Government Regulating SCHOOL Vending Machines by Jackson
Does government have the right to tell you what you can and can’t eat by eliminating your options
I think it has the right to choose to not offer options to kids in publicly funded institutions. It isn’t saying they can’t bring them from home and it isn’t saying they can’t consume them at school. This is the government regulating what is offered at a government (or public) funded place. Lastly, the liberty of children is already limited by the government (truancy laws, alcohol age limits, smoking limits, etc). I mean, I am fairly sure that schools aren’t allowed to have cigarette vending machines in schools. (I realize the difference, but still feel the comparison is worth considering).
Of course, the government does regulate what we can and can’t eat through the FDA. But I don’t see this as the same thing at all, as per above.
I wonder if that blanket “schools” would include private schools. I doubt they could do anything there in this regard.
Local vs Fed government; individual health responsibility by Brandon
I agree with what Jackson said about the government having the ability to decide what food, if any, it wants to provide in schools. That government, however, should be the school district. It’s their responsibility – and if they don’t do a good job, it’s the parents that should put pressure on them to change.
I can see how the federal government might feel pressure to get involved, however, if it decides to tie its success to the individual eating choices of its citizens.
Instead of this, I think the government’s involvement (both at the federal and local level) should center on education.
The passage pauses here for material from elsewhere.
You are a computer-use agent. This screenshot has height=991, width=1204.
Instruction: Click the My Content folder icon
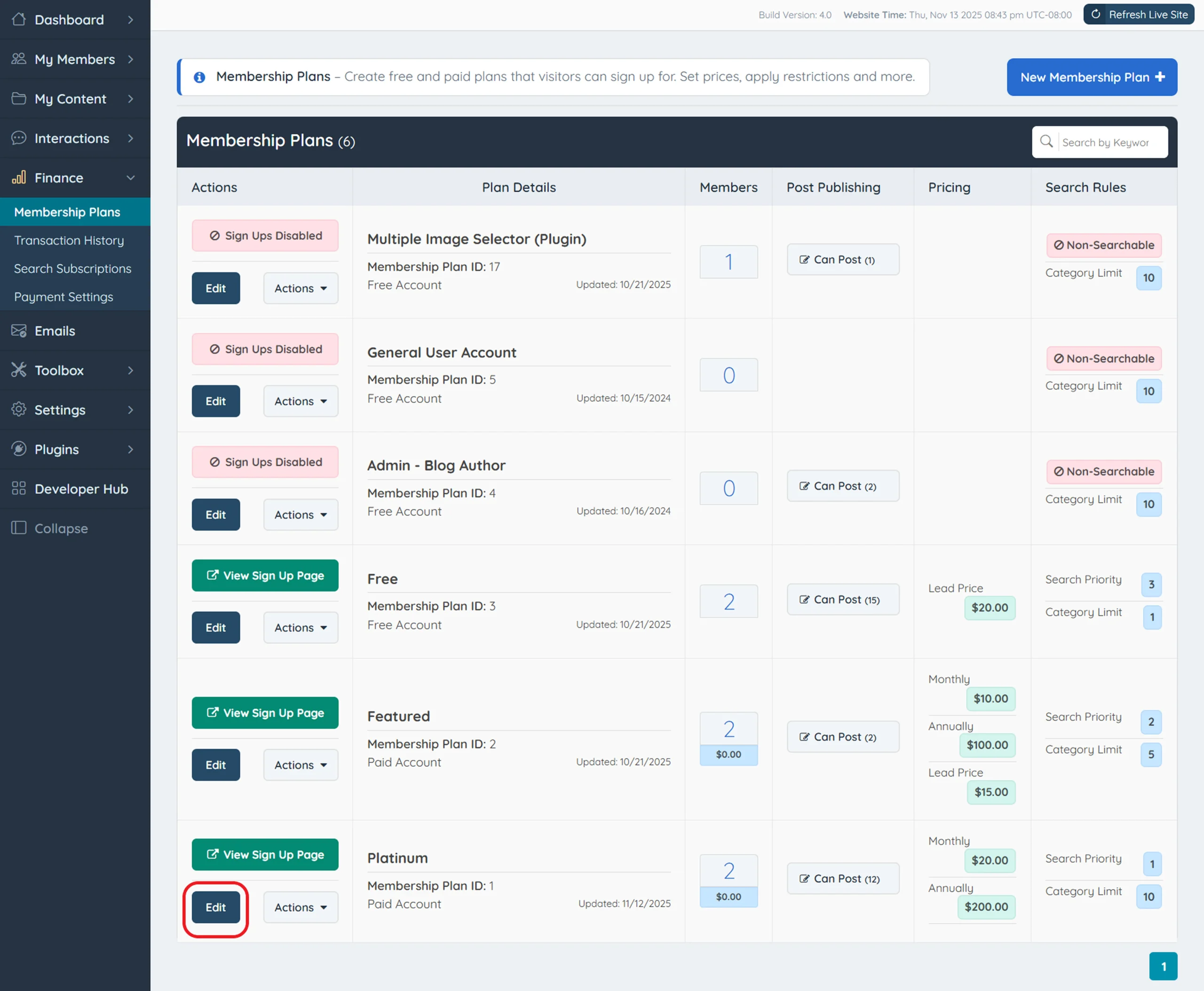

So, a campaign promoting organic food and water (as opposed to fast food and soft drinks) would be fine, but things like subsidizing the organic farmers, taxing fast food or sugar, outlawing trans fats – or even forcing companies to list calorie counts1 – wouldn’t.
This way the responsibility for (and the influence of) an individual’s health decisions rest where they should: on the individual first and on his/her family second.
1 I used to be on-board with the calorie count thing, but I like it less and less the more I think about it. Not only does it take responsibility from the consumer, it provides a false indication of what it takes to be healthy. (It’s the toxin and nutrient content that matters.)